Hi,
cudaHostAlloc and cudaMallocHost allow allocating write-combined memory:
cudaHostAllocWriteCombined: Allocates the memory as write-combined (WC). WC memory can be transferred across the PCI Express bus more quickly on some system configurations, but cannot be read efficiently by most CPUs. WC memory is a good option for buffers that will be written by the CPU and read by the device via mapped pinned memory or host->device transfers.
Is there an equivalent functionality in Alpaka or Cupla ?
@darcato FYI
Currently, we are not supporting the different memory flags for CUDA.

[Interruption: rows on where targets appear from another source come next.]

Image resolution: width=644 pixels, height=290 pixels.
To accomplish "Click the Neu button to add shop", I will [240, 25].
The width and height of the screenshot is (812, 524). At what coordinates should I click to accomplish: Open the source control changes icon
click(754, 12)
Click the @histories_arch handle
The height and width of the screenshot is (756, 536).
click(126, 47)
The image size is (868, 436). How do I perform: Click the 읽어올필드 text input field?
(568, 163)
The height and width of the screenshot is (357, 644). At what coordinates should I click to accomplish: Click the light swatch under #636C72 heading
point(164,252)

A not so nice workaround is to wrapp it in a factory:
// pseudocode
void *ptr = nullptr;
size_t size = 1024u;
#if( ALPAKA_ACC_GPU_CUDA_ENABLED == 1 )
CUDA_CHECK((cuplaError_t)cudaHostAlloc(
&ptr, size * sizeof (Type),
cudaHostAllocMapped));
using ViewPlainPtr = alpaka::mem::view::ViewPlainPtr<Dev, Type, Dim, Idx>;
ViewPlainPtr plainBuf(ptr, dev, vec::Vec<1u, size_t>(size));
#else
//create normal alpaka buffer and expose this buffer as ViewPlainPtr
#endif
so, we could do something like this with Cupla ?
#ifdef cudaHostAlloc
#undef cudaHostAlloc
#endif
CUPLA_HEADER_ONLY_FUNC_SPEC
cuplaError_t
cuplaHostAlloc(
void **ptrptr,
size_t size,
unsigned int flags
)
{
#if ALPAKA_ACC_GPU_CUDA_ENABLED == 1
// if compiling for CUDA, use the native allocation functions
return (cuplaError_t) cudaHostAlloc(ptrptr, size, flags);
#else
// otherwise, use cuplaMallocHost
return cuplaMallocHost(ptrptr, size);
#endif
}
?
@fwyzard looks reasonable. Though I do not think the starting #ifdef block is correct: we do not define cudaHostAlloc in cupla and it is a function in CUDA API.

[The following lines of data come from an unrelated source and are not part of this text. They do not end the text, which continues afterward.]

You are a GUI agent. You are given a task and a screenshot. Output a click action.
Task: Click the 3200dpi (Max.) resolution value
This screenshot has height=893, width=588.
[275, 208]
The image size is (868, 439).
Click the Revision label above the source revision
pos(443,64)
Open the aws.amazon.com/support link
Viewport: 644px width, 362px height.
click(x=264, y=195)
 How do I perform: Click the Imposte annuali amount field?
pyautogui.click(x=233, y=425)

@fwyzard If you like you can extend cupla. cudaHostAlloc must be undefied to have access to native cuda functions and afterward we reintroduce it again.
// we will add the following line to the cuda_to_cupla.hpp
#define cudaHostAlloc(...) cuplaHostAlloc(__VA_ARGS__)
// this code will be added to cupla memory.hpp/cpp
CUPLA_HEADER_ONLY_FUNC_SPEC
cuplaError_t
cuplaHostAlloc(
void **ptrptr,
size_t size,
unsigned int flags
)
{
#if ALPAKA_ACC_GPU_CUDA_ENABLED == 1
#undef cudaHostAlloc
// if compiling for CUDA, use the native allocation functions
auto tmp = (cuplaError_t) cudaHostAlloc(ptrptr, size, flags);
#define cudaHostAlloc(...) cuplaHostAlloc(__VA_ARGS__)
return tmp;
#else
// otherwise, use cuplaMallocHost
return cuplaMallocHost(ptrptr, size);
#endif
}
FYI, I did some more benchmarks of our application, and I didn't find any benefits from write-combined memory, so we likely won't be using it any more.
FYI, I did some more benchmarks of our application, and I didn't find any benefits from write-combined memory, so we likely won't be using it any more.
Thanks for this information.
So the provided memory allocation methods by cupla/alpaka are enough for your use cases?
We're in the process of porting more code to Alpaka, but in principle think so.
We're in the process of porting more code to Alpaka, but in principle think so.
We are on the way to release a new version of alpaka: https://github.com/alpaka-group/alpaka/tree/release-0.6.0-rc3
In the new release, we refactored the namespace to reduce the depth.